Data files in this style are expected to support inclusion of
colons in the data fields by backslash escaping. More generally,
code that reads them is expected to support record continuation by
ignoring backslash-escaped newlines, and to allow embedding
nonprintable character data by C-style backslash escapes.
This format is most appropriate when the data is tabular,
keyed by a name (in the first field), and records are typically
short (less than 80 characters long). It works well with
traditional Unix tools.
One occasionally sees field separators other than the colon,
such as the pipe character | or even an ASCII NUL. Old-school Unix
practice used to favor tabs, a preference reflected in the defaults
for
cut(1)
and
paste(1);
but this has gradually changed as format designers became aware of the
many small irritations that ensue from the fact that tabs and spaces
are not visually distinguishable.
This format is to Unix what CSV (comma-separated value) format
is under Microsoft Windows and elsewhere outside the Unix world.
CSV (fields separated by commas, double quotes used to escape
commas, no continuation lines) is rarely found under Unix.

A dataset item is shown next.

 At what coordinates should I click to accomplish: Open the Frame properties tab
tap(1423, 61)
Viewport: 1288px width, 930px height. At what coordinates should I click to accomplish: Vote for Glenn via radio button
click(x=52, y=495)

In fact, the Microsoft version of CSV is a textbook example of
how not to design a textual file format. Its
problems begin with the case in which the separator character (in this
case, a comma) is found inside a field. The Unix way would be to
simply escape the separator with a backslash, and have a double escape
represent a literal backslash. This design gives us a single special case
(the escape character) to check for when parsing the file, and only a
single action when the escape is found (treat the following character
as a literal). The latter conveniently not only handles the separator
character, but gives us a way to handle the escape character and
newlines for free. CSV, on the other hand, encloses the entire field
in double quotes if it contains the separator. If the field contains
double quotes, it must also be enclosed in double quotes, and the
individual double quotes in the field must themselves be repeated
twice to indicate that they don't end the field.
The bad results of proliferating special cases are twofold.
First, the complexity of the parser (and its vulnerability to bugs) is
increased. Second, because the format rules are complex and
underspecified, different implementations diverge in their handling of
edge cases. Sometimes continuation lines are
supported, by starting the last field of the line with an unterminated
double quote — but only in some products! Microsoft has
incompatible versions of CSV files between its own applications, and
in some cases between different versions of the same application
(Excel being the obvious example here).
The RFC 822 metaformat derives from the textual format of
Internet electronic mail messages; RFC 822 is the principal Internet RFC
describing this format (since superseded by RFC 2822). MIME
(Multipurpose Internet Media Extension) provides
a way to embed typed binary data within RFC-822-format messages. (Web
searches on either of these names will turn up the relevant
standards.)
In this metaformat, record attributes are stored one per line,
named by tokens resembling mail header-field names and terminated with
a colon followed by whitespace. Field names do not contain
whitespace; conventionally a dash is substituted instead. The
attribute value is the entire remainder of the line, exclusive of
trailing whitespace and newline. A physical line that begins with tab
or whitespace is interpreted as a continuation of the current logical
line. A blank line may be interpreted either as a record terminator or
as an indication that unstructured text follows.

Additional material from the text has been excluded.